#### PAGE

Mademoiselle Page 22
When Churchill, then First Lord of the Admiralty, got wind of Bendor’s freelance foreign policy work, he wrote him a letter of strong rebuke, warning him of the dangers and potential reprisals involved in countermanding the official actions of the British government. Bendor was haunted for the rest of his life by accusations of treason.
Bendor’s politics were already quite well formed during his years with Coco, and we can safely assume Chanel had ample exposure to the duke’s political opinions, which ultimately resembled Grand Duke Dmitri’s. But Coco—with the rare exceptions of Boy Capel and Pierre Reverdy—was attracted by men who espoused the most antidemocratic, racially driven politics.
To fit more comfortably into the duke’s elite world, Coco realized she needed to learn English. At first, when they were together, Bendor and Coco communicated mostly in French, which the duke spoke serviceably. Once ensconced at Eaton Hall, though, Chanel prevailed upon one of Westminster’s secretaries (“an insignificant young man with a vague title,” as she described him) to tutor her privately in English, imploring him to keep the lessons a secret from the duke.
Although nervous about the deception, the young man agreed and accepted payment from Coco for these sessions. To excel at language acquisition, especially as an adult, one needs a keen ear, a gift for imitation, and a quick mind. Chanel possessed all of these and rapidly learned a great deal of English. But, for months, she bided her time, hiding her increasing fluency from the duke and his friends. By feigning incomprehension during their conversations, she cleverly bought herself the freedom to study her new world without fear of making embarrassing grammatical—or social—gaffes. Eventually, Coco and Bendor communicated using a mélange of both languages: “We talked half in English, half in French,” she said.

########

(TASK BRIEF)
Can you sum up the passage on Chanel and Bendor in two sentences? The entries come from a separate source.

#### DATASET ENTRIES

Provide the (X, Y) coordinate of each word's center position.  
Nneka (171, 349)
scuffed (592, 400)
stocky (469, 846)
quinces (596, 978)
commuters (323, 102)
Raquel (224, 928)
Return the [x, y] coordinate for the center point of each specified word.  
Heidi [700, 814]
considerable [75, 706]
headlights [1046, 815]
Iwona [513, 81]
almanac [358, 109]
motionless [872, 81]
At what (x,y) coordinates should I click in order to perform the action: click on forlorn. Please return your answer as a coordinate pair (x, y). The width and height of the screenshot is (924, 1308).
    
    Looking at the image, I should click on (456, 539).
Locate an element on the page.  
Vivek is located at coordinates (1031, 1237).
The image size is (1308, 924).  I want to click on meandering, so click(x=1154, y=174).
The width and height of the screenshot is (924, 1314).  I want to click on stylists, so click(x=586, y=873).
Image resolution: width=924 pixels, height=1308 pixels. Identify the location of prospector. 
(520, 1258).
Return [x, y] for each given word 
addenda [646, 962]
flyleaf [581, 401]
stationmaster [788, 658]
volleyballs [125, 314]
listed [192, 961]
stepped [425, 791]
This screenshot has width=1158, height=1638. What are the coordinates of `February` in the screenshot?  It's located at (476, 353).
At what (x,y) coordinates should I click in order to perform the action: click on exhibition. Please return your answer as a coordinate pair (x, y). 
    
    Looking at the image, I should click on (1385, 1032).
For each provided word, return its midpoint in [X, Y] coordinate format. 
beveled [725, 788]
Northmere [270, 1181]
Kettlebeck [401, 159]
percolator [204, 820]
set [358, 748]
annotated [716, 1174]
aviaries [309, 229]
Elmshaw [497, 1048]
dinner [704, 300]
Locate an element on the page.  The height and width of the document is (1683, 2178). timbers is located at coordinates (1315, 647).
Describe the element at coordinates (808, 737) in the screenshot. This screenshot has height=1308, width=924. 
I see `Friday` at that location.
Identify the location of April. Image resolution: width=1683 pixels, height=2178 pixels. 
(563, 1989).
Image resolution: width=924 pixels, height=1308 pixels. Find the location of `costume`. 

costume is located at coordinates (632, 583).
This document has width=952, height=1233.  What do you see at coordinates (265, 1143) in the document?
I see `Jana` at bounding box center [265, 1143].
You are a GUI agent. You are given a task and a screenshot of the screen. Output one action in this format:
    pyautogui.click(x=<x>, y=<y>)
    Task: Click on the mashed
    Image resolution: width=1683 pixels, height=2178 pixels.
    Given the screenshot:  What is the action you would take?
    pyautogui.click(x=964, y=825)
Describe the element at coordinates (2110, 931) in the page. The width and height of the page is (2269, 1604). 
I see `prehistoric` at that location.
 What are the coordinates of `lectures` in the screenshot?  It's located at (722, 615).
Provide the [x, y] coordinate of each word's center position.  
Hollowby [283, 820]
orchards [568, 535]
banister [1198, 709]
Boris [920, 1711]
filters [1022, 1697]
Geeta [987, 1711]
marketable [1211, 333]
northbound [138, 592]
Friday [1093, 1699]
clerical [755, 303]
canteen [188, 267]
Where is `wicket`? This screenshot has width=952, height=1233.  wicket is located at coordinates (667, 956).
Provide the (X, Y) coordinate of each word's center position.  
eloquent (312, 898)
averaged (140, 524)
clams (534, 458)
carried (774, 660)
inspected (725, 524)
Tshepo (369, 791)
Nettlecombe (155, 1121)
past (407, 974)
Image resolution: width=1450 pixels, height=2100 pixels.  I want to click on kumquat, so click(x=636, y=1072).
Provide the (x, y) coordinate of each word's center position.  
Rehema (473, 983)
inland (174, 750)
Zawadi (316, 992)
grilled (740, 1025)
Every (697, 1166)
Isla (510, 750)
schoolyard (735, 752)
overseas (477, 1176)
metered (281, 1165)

########

(PROBLEM SOLUTION)
Churchill rebuked Bendor for his freelance foreign policy work, and Bendor was haunted by accusations of treason for the rest of his life, while Chanel, who was drawn to men with antidemocratic politics, was well exposed to his views. To fit into the duke's world, she secretly paid one of his secretaries to teach her English and hid her growing fluency for months so she could study her new world without making gaffes, until she and Bendor talked half in English and half in French.